The daughter of activists in the American Indian Movement and a member of the Athabasca Chipewyan First Nation in Canada, Eriel Tchekwie Deranger grew up immersed in her community’s fight to protect their lands and the animals they consider kin — caribou, bison, moose, water birds and fish. Her family camped in the boreal forest near the Peace-Athabasca Delta in Alberta.
One day, her father pointed out oil slicks on the road and explained that when white men arrived, they destroyed and polluted the land because their minds were consumed with greed and money. They don’t know how to take care of the land, he said, because they don’t know the land loves them. A few years later, Ms. Deranger returned after oil sands companies demolished the area and poisoned it with toxic waste. She was galvanized to become an activist.
Today, Ms. Deranger, 45, is the executive director and co-founder of Indigenous Climate Action and a member of the International Indigenous Peoples’ Forum on Climate Change. Her organization works to empower Indigenous peoples to lead the way on climate justice and decolonize environmental policy. She recently spoke in a video interview about the effect Indigenous peoples can have on climate policy. The following conversation has been edited and condensed.
What would Indigenous climate policy look like?

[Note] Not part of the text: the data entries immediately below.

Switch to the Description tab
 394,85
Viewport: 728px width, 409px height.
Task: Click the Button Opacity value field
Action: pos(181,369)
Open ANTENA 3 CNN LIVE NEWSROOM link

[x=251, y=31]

Climate policy from Indigenous peoples comes from a different value set that looks at power with, as opposed to power over. It’s not consumed by money but by the health and wealth of our communities’ spirituality, our connections to our culture, our languages, our capacities to harvest from the land and not take more than you need. It’s about learning to listen to the land, because the land tells us how to govern ourselves and our territories and create systems based on reconnection to place.
It looks at a broad spectrum of questions. Not just “Can we make enough money to pay people to have a roof over their head?” But secondarily: “How are we ensuring having a roof over our head isn’t destroying the land? How are we ensuring that if we’re getting resources from somewhere else, that’s not contributing to the destruction of someone else? How do we coexist with nature and ensure our kin also have the capacities to thrive?”
What does it mean to decolonize climate policy?
Colonialism, capitalism, extractivism, white supremacy and patriarchy are at the root of the climate crisis. We can’t just talk about reducing greenhouse gases. If we don’t address those root causes, we are going to continue to build systems predicated on severing our relationships and looking at the world as our dominion to be conquered. These systems allow us to justify business as usual in sectors that have been destroying people and the planet for centuries.
Everyone has a role in decolonization, which is dismantling the structures that have marginalized, oppressed and subjugated certain peoples and places, including nature. Then recreating them with more equal and just frameworks. In the context of the climate crisis, Indigenous knowledge systems are in line with and, in many cases, can bolster Western empirical science and data, and they can allow us to create stronger frameworks to build better solutions.
How can Indigenous peoples become more involved in climate policy?
My organization opposes the narrative that Indigenous peoples can and should be absorbed into colonial systems. Rather, it’s about how governments can recognize us as sovereign nations and truly work with Indigenous peoples as equals. We need to create more biodiversity of humans, including a diversity of governance systems and policies for managing lands. Our capacity to move to a much more beautiful, robust and diverse system is there if we’re willing to let go of barriers, broaden perspectives and expand our capacities to share the bounties of this world.